Background and purpose
Early predictors of prognosis in patients with acute ischemic stroke may help therapeutic decisions. Several studies have been made on several biochemical markers of ischemic stroke, however 8-hydroxy-2-deoxyguanosine (8OHdG), a novel marker of oxidative DNA stress, has never been studied in human yet. We investigated whether measurements of urinary 8OHdG can predict the course of acute ischemic stroke of middle cerebral artery (MCA) territory.
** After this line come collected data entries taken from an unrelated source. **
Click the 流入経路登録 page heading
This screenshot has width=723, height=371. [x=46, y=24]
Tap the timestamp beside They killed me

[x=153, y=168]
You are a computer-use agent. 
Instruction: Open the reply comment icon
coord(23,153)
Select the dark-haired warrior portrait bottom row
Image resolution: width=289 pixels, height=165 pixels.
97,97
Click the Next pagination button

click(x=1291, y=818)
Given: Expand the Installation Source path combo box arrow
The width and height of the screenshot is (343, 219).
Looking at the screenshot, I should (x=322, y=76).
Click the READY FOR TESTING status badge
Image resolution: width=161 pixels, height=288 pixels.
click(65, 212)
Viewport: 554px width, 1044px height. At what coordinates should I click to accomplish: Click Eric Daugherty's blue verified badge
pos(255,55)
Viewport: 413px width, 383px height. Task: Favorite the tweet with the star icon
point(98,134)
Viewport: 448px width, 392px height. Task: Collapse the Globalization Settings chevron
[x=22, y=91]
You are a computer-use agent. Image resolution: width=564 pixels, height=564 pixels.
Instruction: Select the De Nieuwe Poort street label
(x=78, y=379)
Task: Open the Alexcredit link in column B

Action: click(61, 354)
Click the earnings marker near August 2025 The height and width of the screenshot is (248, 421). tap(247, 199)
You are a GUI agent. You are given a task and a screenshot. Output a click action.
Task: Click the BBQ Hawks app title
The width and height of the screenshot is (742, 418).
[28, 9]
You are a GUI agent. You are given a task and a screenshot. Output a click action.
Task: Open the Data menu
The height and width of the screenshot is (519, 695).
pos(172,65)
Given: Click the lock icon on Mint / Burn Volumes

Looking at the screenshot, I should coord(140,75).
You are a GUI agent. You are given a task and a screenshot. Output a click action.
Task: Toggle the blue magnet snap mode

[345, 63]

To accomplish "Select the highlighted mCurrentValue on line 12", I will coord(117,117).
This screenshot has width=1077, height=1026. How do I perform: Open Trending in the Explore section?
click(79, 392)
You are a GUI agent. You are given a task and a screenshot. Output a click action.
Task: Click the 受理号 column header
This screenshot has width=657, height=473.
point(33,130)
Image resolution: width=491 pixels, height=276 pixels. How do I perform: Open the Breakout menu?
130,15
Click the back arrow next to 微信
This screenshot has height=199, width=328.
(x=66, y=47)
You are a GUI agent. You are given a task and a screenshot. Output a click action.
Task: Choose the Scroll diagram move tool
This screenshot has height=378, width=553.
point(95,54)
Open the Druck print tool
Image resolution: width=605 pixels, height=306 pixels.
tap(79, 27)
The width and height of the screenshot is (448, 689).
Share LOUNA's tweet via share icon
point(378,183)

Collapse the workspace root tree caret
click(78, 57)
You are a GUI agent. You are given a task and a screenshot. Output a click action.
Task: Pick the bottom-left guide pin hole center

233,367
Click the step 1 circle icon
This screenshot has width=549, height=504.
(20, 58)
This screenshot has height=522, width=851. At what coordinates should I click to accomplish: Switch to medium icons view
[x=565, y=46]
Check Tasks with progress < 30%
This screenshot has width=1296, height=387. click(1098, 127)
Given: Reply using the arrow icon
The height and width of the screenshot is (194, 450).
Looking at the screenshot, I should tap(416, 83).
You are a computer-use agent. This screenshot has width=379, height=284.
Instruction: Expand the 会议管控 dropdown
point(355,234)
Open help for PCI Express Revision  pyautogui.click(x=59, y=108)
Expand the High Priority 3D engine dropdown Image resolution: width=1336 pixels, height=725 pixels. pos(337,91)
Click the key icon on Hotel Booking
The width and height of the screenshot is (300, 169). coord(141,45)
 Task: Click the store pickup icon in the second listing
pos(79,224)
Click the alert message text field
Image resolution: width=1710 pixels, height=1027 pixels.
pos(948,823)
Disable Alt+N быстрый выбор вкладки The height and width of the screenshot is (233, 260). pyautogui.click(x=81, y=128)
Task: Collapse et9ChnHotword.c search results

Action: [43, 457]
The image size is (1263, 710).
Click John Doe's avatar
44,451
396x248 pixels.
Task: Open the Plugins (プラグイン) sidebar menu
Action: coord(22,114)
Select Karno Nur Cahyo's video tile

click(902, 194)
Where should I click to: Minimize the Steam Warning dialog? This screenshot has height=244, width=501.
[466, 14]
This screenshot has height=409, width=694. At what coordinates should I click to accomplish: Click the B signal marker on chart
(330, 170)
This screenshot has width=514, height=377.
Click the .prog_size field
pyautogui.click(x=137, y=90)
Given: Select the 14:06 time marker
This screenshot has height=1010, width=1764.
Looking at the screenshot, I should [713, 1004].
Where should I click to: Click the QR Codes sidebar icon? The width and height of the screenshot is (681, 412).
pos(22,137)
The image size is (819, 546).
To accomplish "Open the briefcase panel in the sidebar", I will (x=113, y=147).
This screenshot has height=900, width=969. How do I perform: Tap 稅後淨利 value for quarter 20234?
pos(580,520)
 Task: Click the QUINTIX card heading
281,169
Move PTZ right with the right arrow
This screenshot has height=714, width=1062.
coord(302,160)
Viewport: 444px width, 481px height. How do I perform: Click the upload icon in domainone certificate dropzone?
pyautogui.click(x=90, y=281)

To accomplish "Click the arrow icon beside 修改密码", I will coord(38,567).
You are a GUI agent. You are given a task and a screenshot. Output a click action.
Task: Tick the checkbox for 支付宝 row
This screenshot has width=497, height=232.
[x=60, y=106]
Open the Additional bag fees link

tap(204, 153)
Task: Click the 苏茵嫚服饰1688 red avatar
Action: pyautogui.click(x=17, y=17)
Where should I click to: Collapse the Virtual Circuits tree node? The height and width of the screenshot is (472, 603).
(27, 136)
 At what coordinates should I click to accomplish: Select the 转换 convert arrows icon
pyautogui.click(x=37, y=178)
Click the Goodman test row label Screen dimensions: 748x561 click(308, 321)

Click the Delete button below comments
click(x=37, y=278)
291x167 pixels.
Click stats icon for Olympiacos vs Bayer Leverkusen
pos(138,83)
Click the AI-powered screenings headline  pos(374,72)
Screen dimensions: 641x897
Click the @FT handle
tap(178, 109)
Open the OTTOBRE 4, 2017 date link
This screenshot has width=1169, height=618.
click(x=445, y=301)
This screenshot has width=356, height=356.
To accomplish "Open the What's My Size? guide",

At the same time we measured serum S100β, the astroglial protein which is reported to be correlated to cerebral infarct volume and prognosis, and compared with 8OHdG.
Methods
23 patients were divided into an edaravone-treated group (n=16) and an edaravone non-treated group (n=7). We evaluated efficacy of edaravone by calculating urinary 8-OHdG and plasma S100β per unit volume of cerebral infarction. Urine was collected for 24 h for 8-OHdG measurement and plasma was sampled for S100β analysis at the 3rd, 4th, 5th, 7th, and 14th day after onset. All patients were treated similarly except for edaravone use.
Result
Total urinary 8-OHdG content during the 3rd to 5th day was significantly higher in stroke patients than in non-stroke patients (p<0. 01, Figure 1). The total urinary 8-OHdG contents showed significant correlation to volume of infarction (p<0.05), modified Rankin Scale (p<0.05), and plasma S100β values (p<0.05). Edaravone treatment did not show significant effects on delta 8-OHdG values divided by volume of infarction. In contrast, S100β index (individual S100β values minus value at 14th day divided by volume of infarction) showed significant reduction in the edaravone-treated group (p<0.05).